Another brick in the Wall…
Il est souvent étonnant de voir à quel point une idéologie peut desservir ce que l’on peut appeler la « nation humaine ». Bien sûr, ces mêmes idéologies, la plupart du temps, semblent parfaitement s’entendre, à condition d’avoir les arguments qui vont avec. Mais cela n’a pas toujours été le cas.
Construit en 122 par l’empereur Romain Hadrien, le mur du même nom a été l’un des premiers de ce type. Destiné à protéger Rome des barbares Pictes, Scots et autres. Hadrien estimait que l’empire Breton devait être détruit, puisque les autochtones se liaient de pactes avec les Sax (l’actuelle Allemagne), les Normands (Vikings) et les Celtes d’Irlande. Un mur fait pour affamer, pour cisailler et détruire un peuple.
Dix-huit siècles plus tard, on en prend d’autres et on recommence.
Question de nom, d’idéologie, presque de culte tellement les proportions en devinrent énormes. Bâti dans la nuit du 12 au 13 août 1961, le Mur de Berlin cristallisa, durant quarante ans, la guerre froide. Il en était sa représentation physique, un élément palpable que tous pouvaient voir. Question d’appellation, aussi. L’Allemagne de l’est, dévouée (appartenant) à l’URSS avait prit pour nom RDA, République Démocratique d’Allemagne, quand son opposé de l’ouest prit République Fédérale, RFA.
Enfin, durant quarante ans, ces deux frères ennemis alimentèrent les rumeurs et les fantasmes.
Du côté capitaliste, on parlait des morts, des famines et des privations de libertés qui régissaient l’autre côté.
Mais tout n’est pas là. La partition de l’Etat en deux parties existe depuis 1949, et la RDA voit un nombre conséquent de ses habitants fuir vers l’ouest. Avec le mur, tout cela est fini. En échange d’une précaire reconnaissance par l’Occident du titre d’Etat Souverain, cette même RDA accepte, dès 1963 de laisser se réunir (pour un mois maximum) quelques familles. Des gens qualifiés « d’improductifs » en particulier, les vieux, les handicapés. Autre demande, qui ne sera jamais acceptée, celle d’extrader tous les anciens citoyens d’Allemagne de l’Est. Ils appartiennent au communisme, après tout.
On se trouve dans un conflit moral, idéologique et humain fabuleux. Des morts, il y en a. Des familles désunies, des vies brisées, aussi.
Loin de représenter un exemple d’humanisme, les deux idéologies jouent une partie d’echecs qui semble infinie, dont le slogan aurait pu être « quelque soit celui qui gagne, le peuple perd ».

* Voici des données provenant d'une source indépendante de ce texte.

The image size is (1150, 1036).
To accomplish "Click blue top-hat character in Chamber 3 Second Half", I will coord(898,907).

C’est John Fitzerald Kennedy, alors encore en vie (oui, je sais, elle est facile), qui définira le mieux ce que représente le Mur, dans son discours du 26 juin 1963 :
« Le bloc soviétique s’apparente désormais à une vaste prison dans laquelle les dirigeants sont obligés d’enfermer des citoyens qui n’ont qu’une idée : fuir ! Le Mur est un aveu d’échec et une humiliation pour toute l’Europe orientale. »
Puis, le Mur est tombé. Le Mur de la Honte. Le 9 novembre 1989, il y a tout juste vingt ans.

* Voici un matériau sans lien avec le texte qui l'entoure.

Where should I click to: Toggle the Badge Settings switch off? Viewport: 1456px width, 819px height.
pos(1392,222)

Comme pour chacun des évènements les plus dramatiques de notre histoire, nous nous sommes promis un « plus jamais ça » de rigueur. Plus jamais cette haine fratricide, plus jamais cette odieuse séparation des peuples humains.
Car il est un constat évident : à chaque fois qu’une guerre idéologique échoue de la sorte, la seule chose qui reste est un brin d’humanisme. On pense aux peuples, aux gens, à tous ceux qui n’ont pas choisi. Mais les impératifs donnés par une civilisation moderne axée sur bien autre chose que l’humanisme font que nous oublions bien vite tout cela. La Première Guerre Mondiale a laissé la place à une seconde, la première guerre du Golfe a laissé la place à une seconde et le mur… Qu’il soit physique, comme celui qui entaille actuellement la frontière entre Israël et la Palestine, ou mental, comme celui que nous érigeons en permanence contre nos pairs - question d’opinion, de politique, d’idéologie ou de religion - il reste toujours des mur honteux à abattre.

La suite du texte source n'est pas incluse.